Is living in Chicago affordable?
Chicago, home to 2.7 million, can be an affordable place to live. Like most U.S. cities, however, the cost of living is higher than the national average in Chicago. It ranks 30th in affordability among US cities. The median salary in Chicago, Il. is $47,371, and average household income is from $79,000 to $90,000.
You can expect to pay about 25% more for transportation, housing and necessities here than the national average.
What Careers are in High Demand in Chicago?
The City of Chicago has identified 11 economic sub-sectors that have a high or growing competitive advantage in the city. These include the following:
- Beverage and tobacco
- Electrical equipment and appliances
- Fabricated metals
- Furniture and related products
- Leather and allied products
- Nonmetallic minerals
- Primary metals
- Textile products
- Transportation equipment
How Do These In-Demand Careers Pay in Chicago?

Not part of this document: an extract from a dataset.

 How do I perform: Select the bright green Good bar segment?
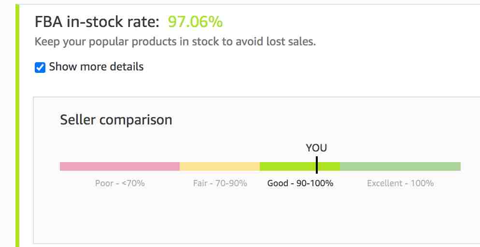click(x=290, y=166)
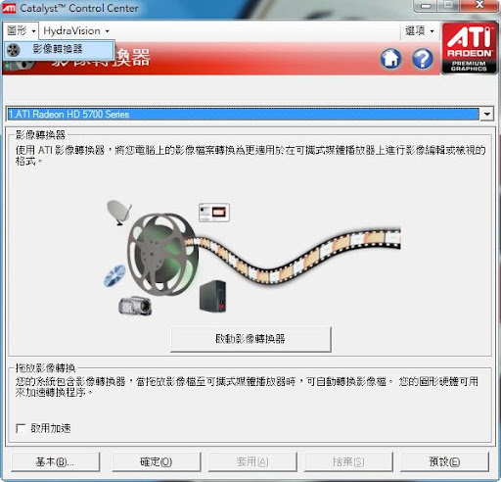This screenshot has width=501, height=482.
Task: Open the 圖形 dropdown menu
Action: point(22,30)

An entry-level worker at a Chicago factory making metal products, plastics, composites or other goods can make from $36,000 to $40,000 per year (that's $17.30 to $19.23 per hour). A composite fabricator, for example, can expect about $40,000/year within the metro area.
Manufacturing supervisors in Chicago can make about $71,500 on average, while a manufacturing manager might make about twice that at $140,400.
All IT professions have soaring salaries in the Windy City, mirroring IT talent scarcity trends across the US. An artificial intelligence security specialist, for example, can make upwards of $143,000/year.
These estimates are listed in SkillsetGroup's 2023 Salary Guides for the Chicago metro area.
Is it Easy to Find a Job in Chicago?
Finding a job can take patience and skill, but with the right qualifications and a little luck, you can find a good fit for a job. In 2022, the Chicago unemployment rate stood at 4.2%. The national unemployment rate at the time was 3.3%. So it may be slightly more difficult to find work in Chicago than it is nationally on average. It largely depends on the industry.
The most in-demand job in Chicago is account executive, followed by registered nurse, senior software engineer, software engineer, speech language pathologist, sales associate, senior associate, project manager, special education teacher, and finally security officer.
What Industries Employ the Most Workers in Chicago?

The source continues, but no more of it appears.